Disappearing hosts from host list
-
@foglalt I think the issue has been present for a long while. As soon as we know enough about it and can reproduce it, I would expect that a fix can be created quickly. The problem is knowing what’s causing it and knowing how to reproduce it. We were grasping at straws, So I wrote this script to grasp at straws more efficiently lol.
-
@foglalt What is the MAC address’ of the host with hostID 43?
-
@developers I have found a pattern - not sure what it means but I wanted to share to get your eyes on it.
These next two code blocks are from the first log the script provided:
Date & time: 2018. febr. 28., szerda, 09:29:01 CET Found hostID '5' without a primary MAC.
From the history table, there are some events about one hour earlier with the same hostID.
[2018-02-28,08:28:10],Host,ID: 5 NAME: laci1 has been successfully updated. laci 2018-02-28 08:28:10 10.10.36.124 [2018-02-28,08:28:10],MACAddressAssociation,ID: 131 has been successfully updated. laci 2018-02-28 08:28:10 10.10.36.124 [2018-02-28,08:27:45],Host,ID: 5 NAME: laci1 has been successfully updated. laci 2018-02-28 08:27:45 10.10.36.124
These next two blocks are from the recent log the script provided.
Date & time: 2018. ápr. 10., kedd, 09:52:01 CEST Found hostID '43' without a primary MAC.
Again, we have an event in the history table from about one hour earlier with the same hostID.
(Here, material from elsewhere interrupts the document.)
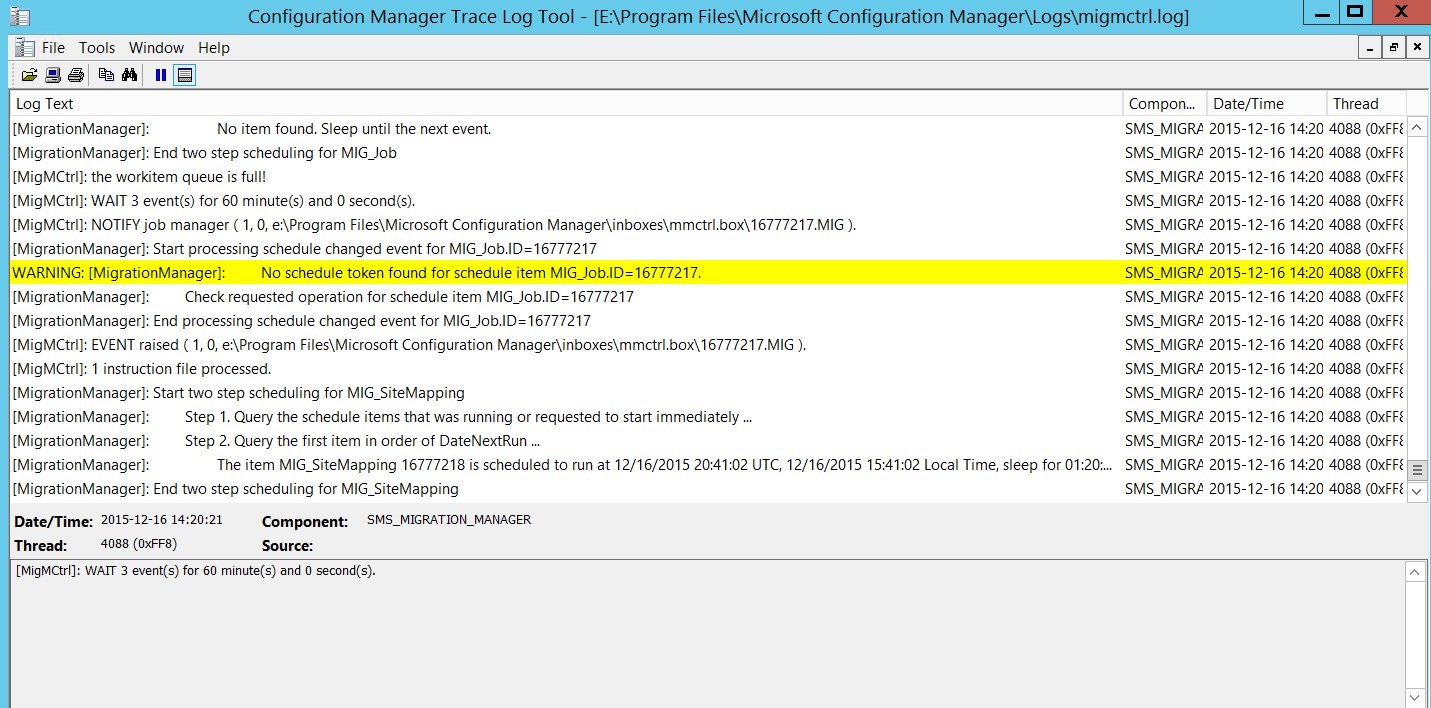Open the Help menu
This screenshot has width=1431, height=708.
coord(213,47)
[2018-04-05,08:53:10],Host,ID: 43 NAME: laci6 has been successfully updated. laci 2018-04-05 08:53:10 146.110.36.124
Could it be that the timestamps from the history table are just wrong and these events actually happened at the same time? If so, I’m betting that changing the name of a host can somehow - sometimes - cause this primary MAC missing issue.
-
@wayne-workman The timestamps are accurate. The event you’re showing is from February 28th, vs April 5th. I don’t know if the timestamps are in UTC or correct to the timezone the user is in.
-
@tom-elliott The timestamps are from whatever is set on his server. You see the 1-hour pattern though in both occasions? Makes no sense to me. Only thing I can think of is a problem in an hourly ran service. This is the script he’s running every minute via cron: https://github.com/FOGProject/fog-community-scripts/blob/master/troubleshootingTools/monitor-missing-primary-mac.sh
-
Tomorrow or later tonight i send you another. Yes, again it happened. Maybe it van be same pattern at least. Btw host is not renamed. But mac is changed. All time!
-
@foglalt When you say the MAC is changed, are you changing it via the GUI or is this something that’s happening that is not supposed to happen? Please elaborate.
-
@wayne-workman It is simply the following:
- pc1 comes in for reinstallation/installation, its mac is registered in a “dummylikehost” (for example “laci1”).
- image selected, task set to deploy, pc1 finishes, turned off
- pc2 comes in for same purpose, host “laci1” got a mac overwrite (mac gui field selected, typed in the new mac, update button).
the missing host is detected by your script, or previously it was detected when pc3 comes in for processing.
this is why i asked before how others do massive cloning. colleagues do this method cos with it you dont need to remake cloning groups (no image update? so you dont need to change image name). it is like another 5 pc came, you put them on the table, put cables in, register new macs and launch process of cloning. we normally never keep hosts in database, as you may saw in our database before. we only have a few in them. few dedicated ones (like image creators machine and some other).
-
One more thing about yesterdays instance of the problem: during the host update the new mac was registered on the host (this time laci2, to name it as in log you may see) and when the task start was prepared (those hosts are in a group for mass deploy) colleague ralised that group has less member than needed. voila, missing host. so it was disappeared after host update (or during)
-
@foglalt So is it accurate to say “When an existing host’s MAC address is changed to something else, sometimes the primary MAC address is lost.” ?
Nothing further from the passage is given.